Tasks to complete:
- 1) In the stock data notebook, what default end date does the fetch_insert_data function use?
- 2) Echo the stock data notebook from "for table_name in" up to and including "cursor.execute(table_description)".

# 1. Stock Data retrieval from the provided 3000 cusips

In [None]:
# load ticker csv
# https://stackoverflow.com/questions/48692264/how-to-import-csv-column-as-list-in-python/48692563
import csv 
ticker = []

with open('symbol.csv','r') as f:
    reader = csv.reader(f,delimiter=',')
    for n, row in enumerate(reader):
        if not n:
            continue
        temp = []
        temp.append(row[0])
        temp.append(row[1])
        ticker.append(temp)
f.close()        

In [None]:
# connect to mysql
from __future__ import print_function

import mysql.connector as mysql
from mysql.connector import errorcode

db = mysql.connect(host = "localhost", user = "root", passwd = "Farewell123", database="Stock")
cursor = db.cursor()

In [None]:
# Create database and table

DB_NAME = 'Stock'
TABLES = {}
TABLES['BarValues'] = (
    "CREATE TABLE BarValues ( Ticker VARCHAR(10),"
    "CompanyName Longtext,"
    "Date date,"
    "Open decimal(18,4),"
    "High decimal(18,4),"
    "Low decimal(18,4),"
    "Close decimal(18,4),"
    "AdjClose decimal(18,4),"
    "Volume bigint)"
#    "PRIMARY KEY (Ticker))"
)


def create_database(cursor):
    try:
        cursor.execute(
            "CREATE DATABASE {} DEFAULT CHARACTER SET 'utf8'".format(DB_NAME))
    except mysql.connector.Error as err:
        print("Failed creating database: {}".format(err))
        exit(1)
      
    
try:
    cursor.execute("USE {}".format(DB_NAME))
except mysql.connector.Error as err:
    print("Database {} does not exists.".format(DB_NAME))
    if err.errno == errorcode.ER_BAD_DB_ERROR:
        create_database(cursor)
        print("Database {} created successfully.".format(DB_NAME))
        cnx.database = DB_NAME
    else:
        print(err)
        exit(1)

for table_name in TABLES:
    table_description = TABLES[table_name]
    try:
        print("Creating table {}: ".format(table_name), end='')
        cursor.execute(table_description)
    except mysql.connector.Error as err:
        if err.errno == errorcode.ER_TABLE_EXISTS_ERROR:
            print("already exists.")
        else:
            print(err.msg)
    else:
        print("OK")

In [None]:
import pandas as pd
from yahoofinancials import YahooFinancials

# Inserting query
add_barvalues = ("INSERT INTO BarValues "
               "(Ticker, CompanyName, Date, Open, High, Low, Close, AdjClose, Volume) "
                "VALUES (%s, %s, %s, %s, %s, %s, %s, %s, %s)")

problematic_ticker = []

# Retrieval data and insert data
def fetch_insert_data(t, st='2017-01-01', ed='2018-12-31'):
    table = YahooFinancials(t[1])
    try:
        table = pd.DataFrame(table.get_historical_price_data(st, ed, 'daily')[t[1]]['prices'])

Dataset entries:
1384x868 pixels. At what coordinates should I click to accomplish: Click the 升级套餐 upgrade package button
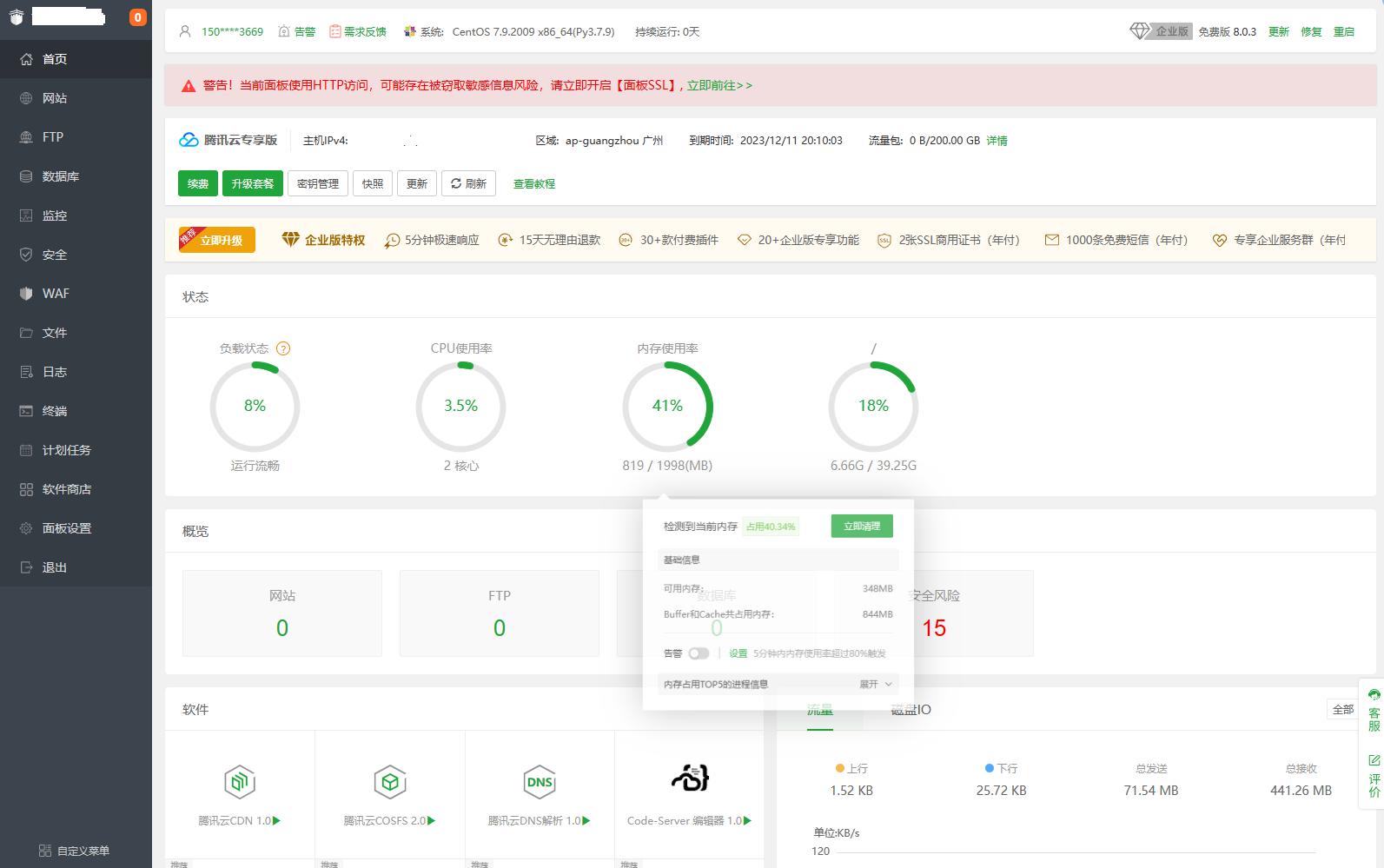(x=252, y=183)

...

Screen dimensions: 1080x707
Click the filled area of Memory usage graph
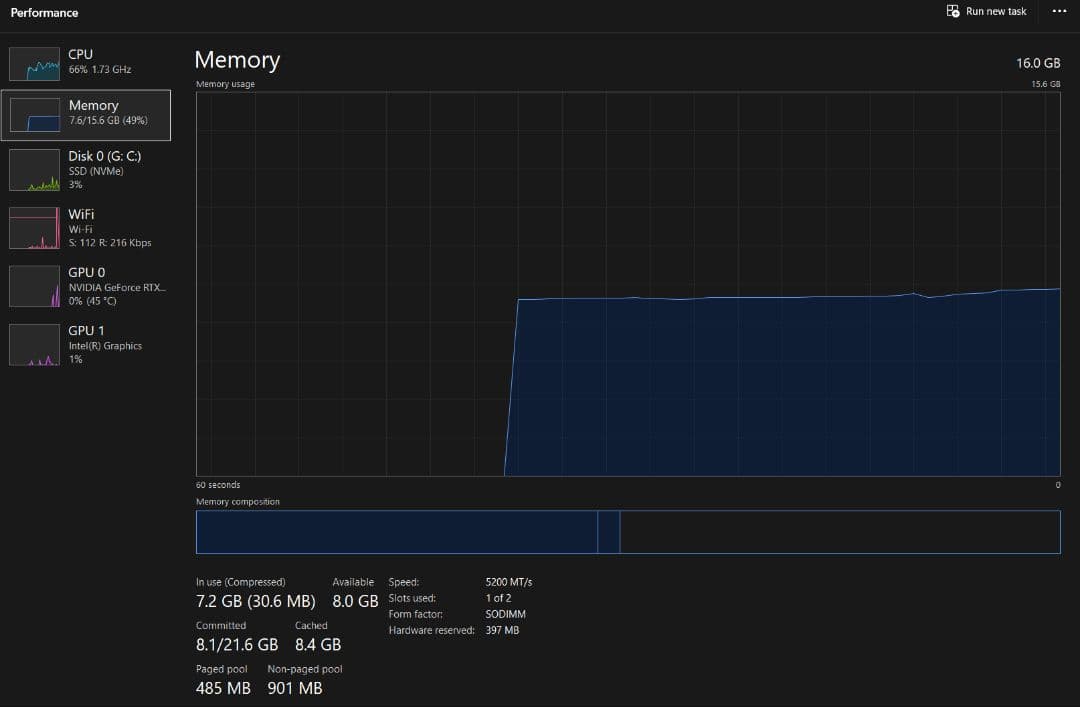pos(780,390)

Responses:
- 1) 2018-12-31

- 2)
for table_name in TABLES:
    table_description = TABLES[table_name]
    try:
        print("Creating table {}: ".format(table_name), end='')
        cursor.execute(table_description)